Federal Reserve’s Kaplan, Rosengren’s trading actvity was legal, but ill-advised: watchdog

From Time Magazine:

The Federal Reserve’s internal watchdog cleared two former policymakers of legal wrongdoing in a probe into personal trading activity in 2020, citing a lack of violation of federal laws or rules. However, their trading created an “appearance of a conflict of interest.” The probe has led to an increase in scrutiny of the Fed. The trading occurred during the pandemic, when the Fed was intervening in financial markets to support the economy.

The watchdog report prompted bipartisan legislation to bolster congressional oversight of the central bank. It stated that the disparity of public response and the conclusion that the trades complied with existing rules is evidence of the inadequacy of the rules in place. The scandals have increased attention on Fed governance, with Senators Elizabeth Warren and Rick Scott introducing legislation to reform the inspector general position to be a presidential appointee, confirmed by the Senate.

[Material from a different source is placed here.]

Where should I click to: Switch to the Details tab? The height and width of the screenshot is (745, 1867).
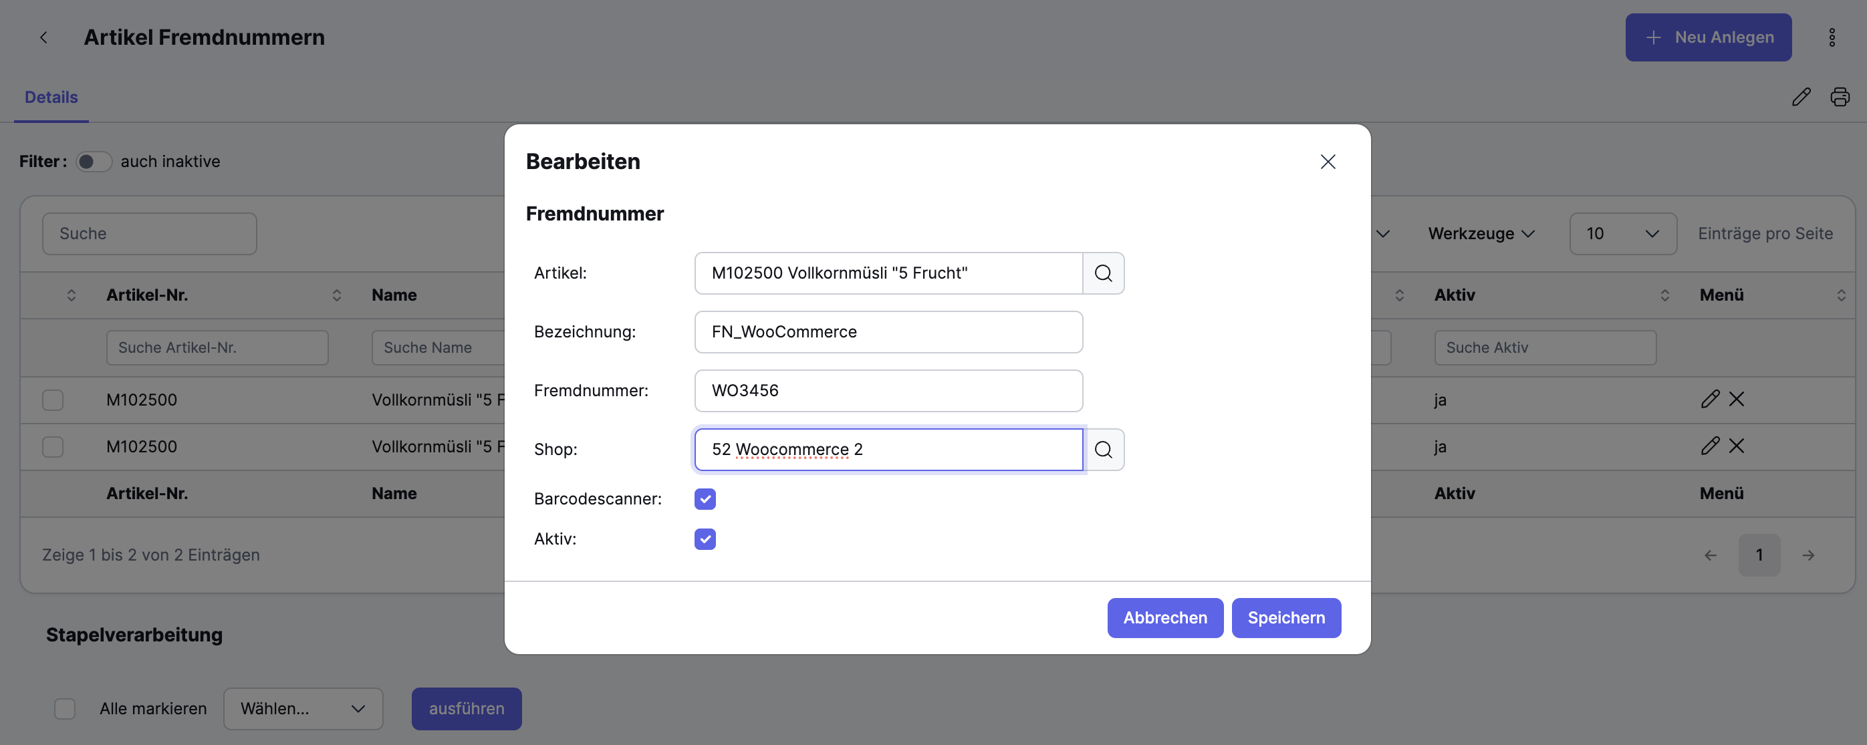coord(51,97)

Kaplan and Rosengren retired in 2021 soon after the release of their 2020 financial disclosures. The trades and resulting probes have increased scrutiny and criticism of the Fed, and prompted bipartisan legislation that would bolster congressional oversight of the central bank. The Fed has since revamped its trading rules, imposing restrictions on officials’ investing and trading activity to support public confidence.

The Fed’s internal watchdog issued details of an earlier investigation clearing Chairman Jerome Powell and Vice Chair Richard Clarida of wrongdoing in 2022. Some lawmakers have questioned the independence of the watchdog, as the position is filled by the Fed chairman and compensation is dependent on officials who may be subject to investigation. Warren and Scott have introduced legislation to reform the inspector general position to be a presidential appointee.

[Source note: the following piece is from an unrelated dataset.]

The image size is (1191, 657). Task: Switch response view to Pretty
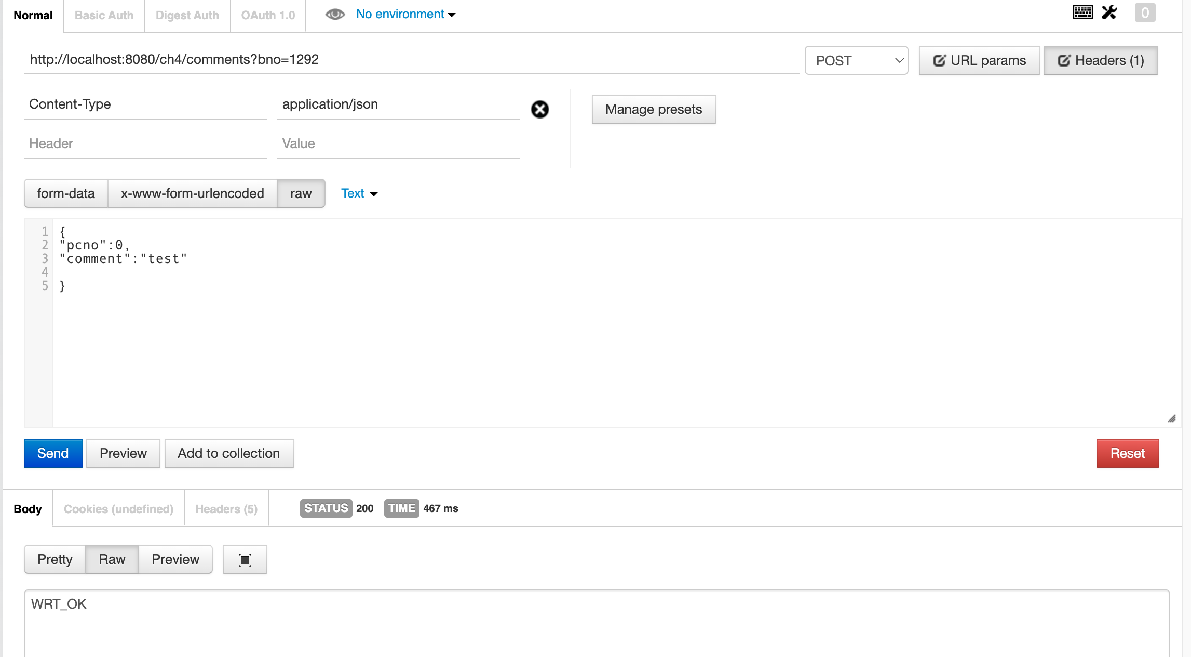click(x=55, y=559)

Atlanta Fed President Raphael Bostic also under investigation by the Fed’s internal watchdog for inadvertent omissions from his financial disclosures. The report didn’t address these transactions. The scandals and investigations continue to cast doubt on the Fed’s credibility and transparency. The situation has prompted increased pressure from lawmakers to reform governance and strengthen regulatory oversight.